As negotiations are underway between the European Union and the UK, institutions in Britain are planning for the future.
UK’s financial services watchdog, Financial Conduct Authority, has said it will put aside money saved to help with expenditure from Britain’s departure from the European Union.
In a business plan published, earlier in the week, called FCA regulated fees and levies 2017/18, the FCA set out its plans for the future especially on Brexit, which has caused great divide in the UK on whether the country should go forward with a soft or hard Brexit in the negotiations with the EU.
The FCA said in the report it will use its surplus from the 2016/17 funds to help with the unknown costs of Brexit.
“As set out in our business plan, the UK's withdrawal from the EU will have important implications for us over the coming years and will be a key area of focus,” the FCA said. “We have dedicated resource to coordinate and manage this work and are liaising closely with the Treasury and the Bank of England as well as providing the Government with technical FCA regulated fees and levies in 2017/18 to support it during the withdrawal process.

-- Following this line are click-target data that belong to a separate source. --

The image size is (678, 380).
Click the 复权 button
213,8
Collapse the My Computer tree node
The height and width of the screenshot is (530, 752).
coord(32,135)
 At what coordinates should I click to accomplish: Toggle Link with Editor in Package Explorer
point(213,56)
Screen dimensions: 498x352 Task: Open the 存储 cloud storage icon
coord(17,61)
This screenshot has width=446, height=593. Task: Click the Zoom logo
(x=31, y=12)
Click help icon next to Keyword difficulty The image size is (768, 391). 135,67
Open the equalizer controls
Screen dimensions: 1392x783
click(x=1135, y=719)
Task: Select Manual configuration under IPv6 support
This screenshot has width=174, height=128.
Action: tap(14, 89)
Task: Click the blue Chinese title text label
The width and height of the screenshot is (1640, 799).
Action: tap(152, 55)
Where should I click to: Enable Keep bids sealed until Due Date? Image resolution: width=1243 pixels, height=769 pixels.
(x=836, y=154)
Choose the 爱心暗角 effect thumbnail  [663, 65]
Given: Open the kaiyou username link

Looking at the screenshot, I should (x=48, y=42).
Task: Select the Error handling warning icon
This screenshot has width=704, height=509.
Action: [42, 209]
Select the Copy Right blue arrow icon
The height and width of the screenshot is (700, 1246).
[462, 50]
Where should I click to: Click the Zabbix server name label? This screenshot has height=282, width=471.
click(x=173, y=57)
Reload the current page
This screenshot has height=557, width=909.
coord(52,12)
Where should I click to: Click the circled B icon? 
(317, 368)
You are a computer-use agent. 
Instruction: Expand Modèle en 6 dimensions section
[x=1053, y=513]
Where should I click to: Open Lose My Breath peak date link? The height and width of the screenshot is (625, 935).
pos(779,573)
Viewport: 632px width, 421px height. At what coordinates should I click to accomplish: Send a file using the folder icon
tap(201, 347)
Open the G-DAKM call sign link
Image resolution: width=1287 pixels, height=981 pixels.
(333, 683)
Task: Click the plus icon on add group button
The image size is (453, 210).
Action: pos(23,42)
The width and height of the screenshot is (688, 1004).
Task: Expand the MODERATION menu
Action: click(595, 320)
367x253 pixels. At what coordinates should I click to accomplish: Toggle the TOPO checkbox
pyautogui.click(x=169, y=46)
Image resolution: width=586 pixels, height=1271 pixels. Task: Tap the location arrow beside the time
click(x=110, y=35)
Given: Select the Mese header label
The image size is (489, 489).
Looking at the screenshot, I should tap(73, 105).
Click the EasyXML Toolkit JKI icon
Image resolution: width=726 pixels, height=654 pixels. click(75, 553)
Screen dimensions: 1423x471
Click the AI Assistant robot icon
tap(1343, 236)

As we gain more certainty over the process, we will review the need to recover such costs in future years.”
The watchdog also said it will use the retained funds to help fund its move to its new offices in Stratford, London at the International Quarter, which will take place in 2018.
WealthBriefing reported recently that the UK's financial services watchdog has confirmed its plans to hike advisors' regulatory fees 4.7 per cent, which the FCA admitted in the same report.